One common technique on social networking sites involves sending messages that appear to come from an online buddy, inviting the recipient to check out a new profile page. The page then asks the recipient to log in.

It's a scam. Although the page looks as if it's on MySpace or Facebook, thieves have set it up to capture log-in names and passwords. The con artists can then try those names and passwords to gain access to e-mail accounts, financial accounts and other websites, given that many people use the same password widely.

For scammers, knowing the names of a target's friends can be a powerful tool. Last year researchers at Indiana University used simple tools to crawl through major networking sites and record the connections among Indiana students they found. They then sent e-mails that appeared to come from a friend also enrolled at the school.

About 72% of the recipients clicked on the e-mailed link and then entered their university user names and passwords at a fake site. In a control group where the e-mails came from strangers at the university, only 16% fell for it.

MySpace and other sites that rely on outside advertising networks also have been compromised by malicious banner ads that take advantage of security holes in users' Web browsers to install spyware. In addition, both MySpace and Facebook recently had security vulnerabilities in their systems for uploading photos. "Toolkits" for exploiting those vulnerabilities to forcibly install "malware" circulated rapidly in hacker communities.

Most attacks work only against people who lack updated firewalls, anti-virus systems and anti-spyware programs, but some can victimize anyone clicking the wrong link.

Parry Aftab, executive director of the nonprofit group WiredSafety, said the most pernicious attempts to get log-on information or install spyware remained phishing e-mails that appear to come from financial institutions. The account takeovers at social sites, by contrast, usually aim to send spam within a network, drawing people to porn sites or those selling questionable wares.

Major social networking sites are stepping up their defenses. Beverly Hills-based MySpace, which is owned by Rupert Murdoch's News Corp., now tries to have the Web links from its pages go through a sort of quarantine.
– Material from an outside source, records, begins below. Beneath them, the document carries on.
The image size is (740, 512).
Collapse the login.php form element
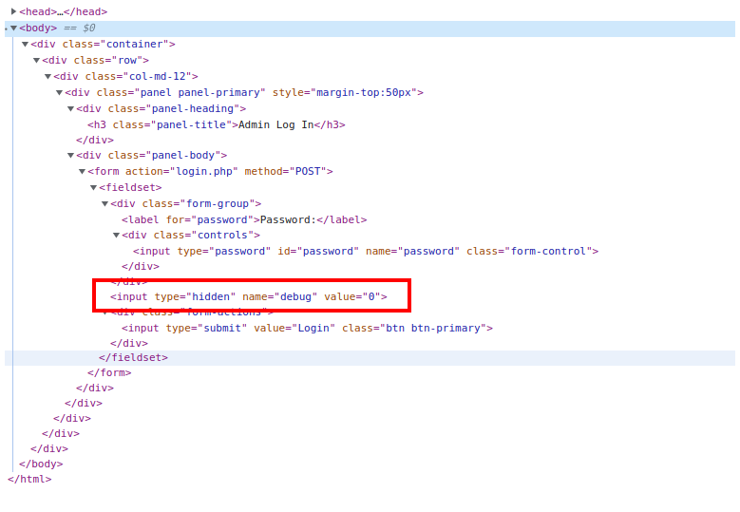[82, 171]
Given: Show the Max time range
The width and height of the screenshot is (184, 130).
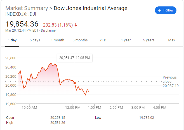Looking at the screenshot, I should (172, 40).
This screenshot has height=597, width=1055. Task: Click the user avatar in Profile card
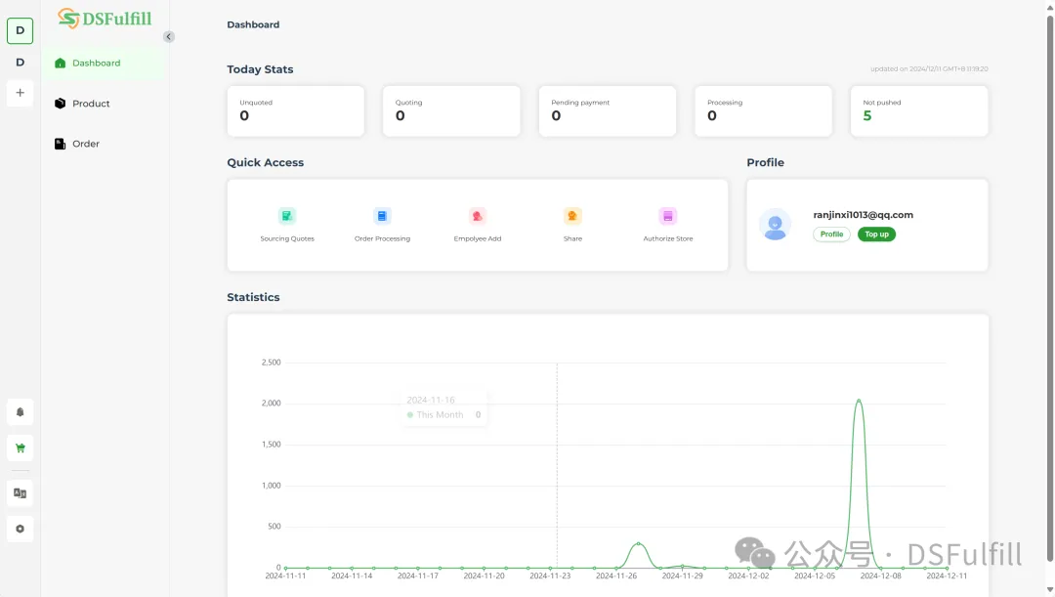click(775, 225)
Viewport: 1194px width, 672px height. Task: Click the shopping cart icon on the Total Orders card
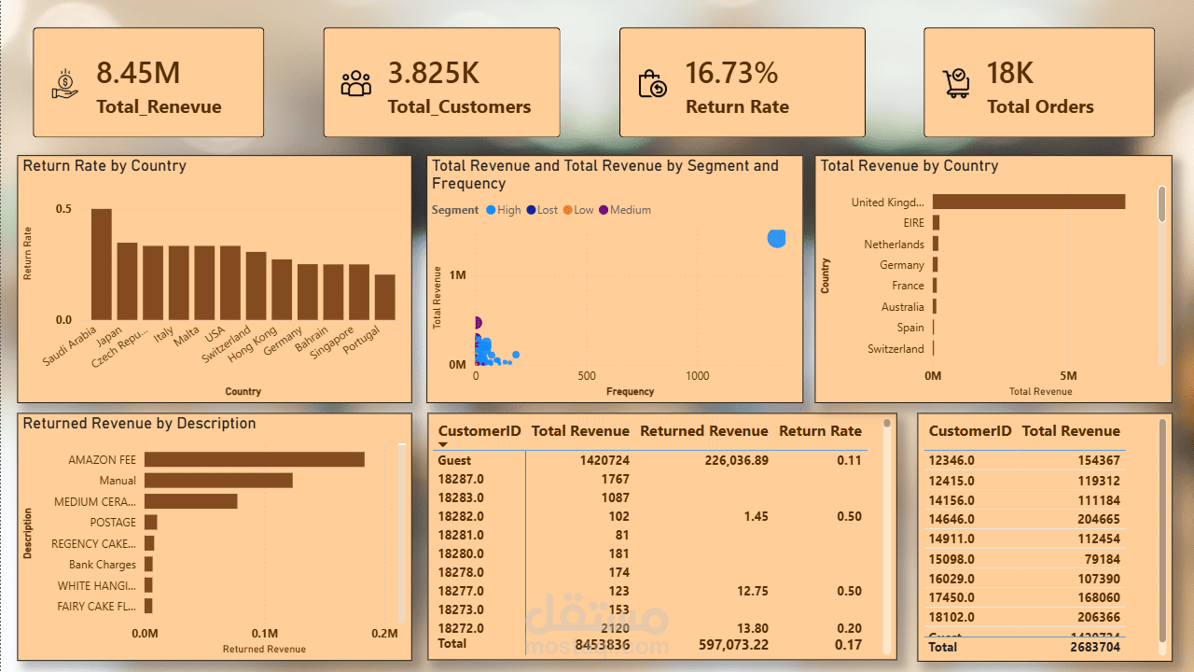click(x=957, y=82)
When it recognizes that users are about to follow a link away from the site, MySpace flashes an explanation of the potential for fraud.

"MySpace employs a variety of technological, legal and policy solutions to protect our users from phishing attempts," Chief Security Officer Hemanshu Nigam said in a statement.

MySpace and Palo Alto-based Facebook Inc. declined to make executives available for comment.

"Facebook is committed to user safety and security and is constantly improving the site to provide new technology to catch phishers quickly and limit the damage they can do," it said in a statement. "We always encourage users to take precautions when clicking on any suspicious links and to only log in to Facebook from pages they know are legitimate."

Security experts said they expected identity theft and other scams on social networking sites to escalate.

Spam has evolved from advertising pitches to fake e-mails from banks and, most recently, highly targeted phishing attacks that focus on a given company's executives or customers. Some instances of that tactic, known as spear-phishing, rely on information about the targets gleaned from postings on Facebook, LinkedIn and other sites favored by professionals, experts said.

As the social networks do better at blocking fake or captured user accounts, the scams will become more harmful by automatically installing key-loggers and other data-stealing software, said Adam O'Donnell, director of emerging technologies at anti-spam firm Cloudmark Inc.

"As anti-spam improves, all the techniques they use for e-mail will work on social networks," he said. "This time, those techniques are going to have a much higher rate of success."